September 28, 2010

SAMUEL BECKETT’S BROKEN COMPASS

Why do I do these things to myself? I’ve set a deadline to finish my fourth novel by the end of September. I’m not going to make the deadline but I’ll continue to write at a frantic pace, like a college student with a term paper due in 24 hours after having started it the day before. I could relieve my pressure by changing my self-imposed goal. But I won’t. I’ll keep working until it passes and I’m forced to set another.

We create goals for a reason: to be productive. Sometimes, we set too many which can make us less productive. That’s the irony. We end up like race car drivers spinning round a track, getting nowhere. On these occasions, it’s hard to know the difference between striving for a purpose and simply keeping busy. 

Samuel Beckett’s play, Waiting for Godot” paints a grim picture of life without purpose. He puts two hobos alone on an empty stage. They begin waiting… but waiting for what? They don’t know. Other characters wander by but the hobos make no sense of what they see. They go on waiting… endlessly. I read somewhere that when the play was performed at a state penitentiary, the inmates gave it a standing ovation. Who better to observe the meaningless passage of time than men locked in an 8 x 10’ cell, serving out a long sentence?

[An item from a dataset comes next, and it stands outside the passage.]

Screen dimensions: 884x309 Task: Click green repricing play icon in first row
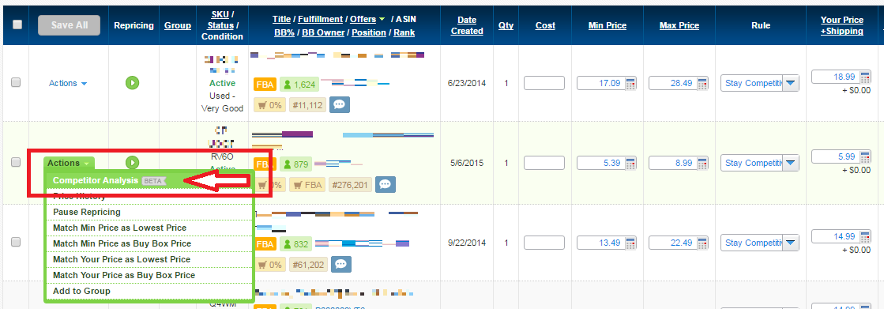pyautogui.click(x=133, y=83)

I admit we come into this world without being asked if we wish to be here. We know our time is limited and we can’t be certain why we’ve come. But I don’t hold with Beckett’s view that life is meaningless. Instead of asking what life intends to do with me, I’d prefer to ask what I intend to do with life.

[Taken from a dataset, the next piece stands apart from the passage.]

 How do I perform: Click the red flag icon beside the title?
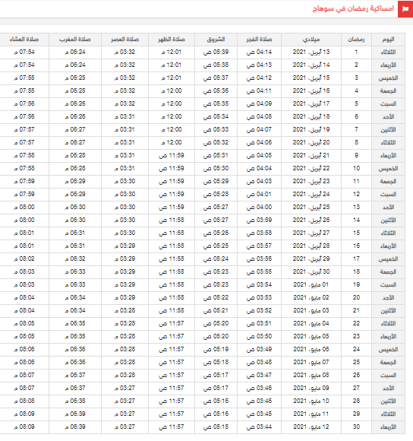pos(405,9)
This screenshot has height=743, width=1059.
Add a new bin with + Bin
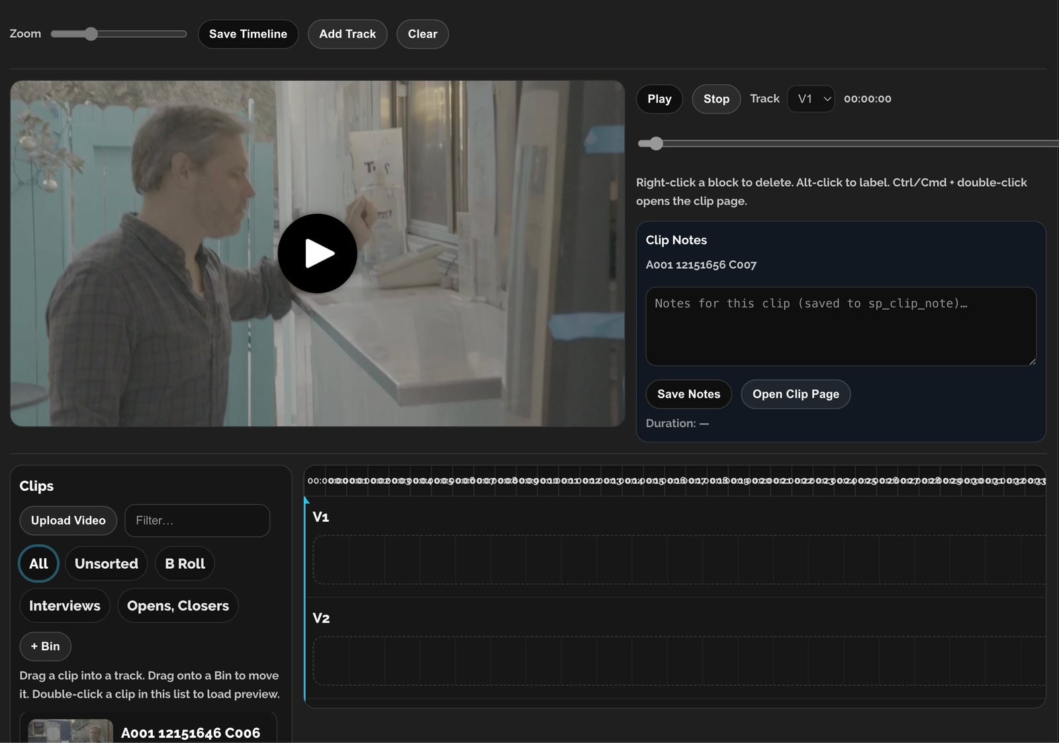45,646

Great literature raises important questions. How we view success or failure depends upon our answers. Our solutions don’t have to be monumental like bringing peace to the Middle East or finding a cure for cancer. Random acts of kindness strike me as good enough.

Beckett may be right to remind us of the consequences of searching for meaning outside ourselves. But I refuse to dwell in his hopelessness. I’ll take the road William Ernest Henley traveled: “I am the master of my fate; I am the captain of my soul” (Invictus).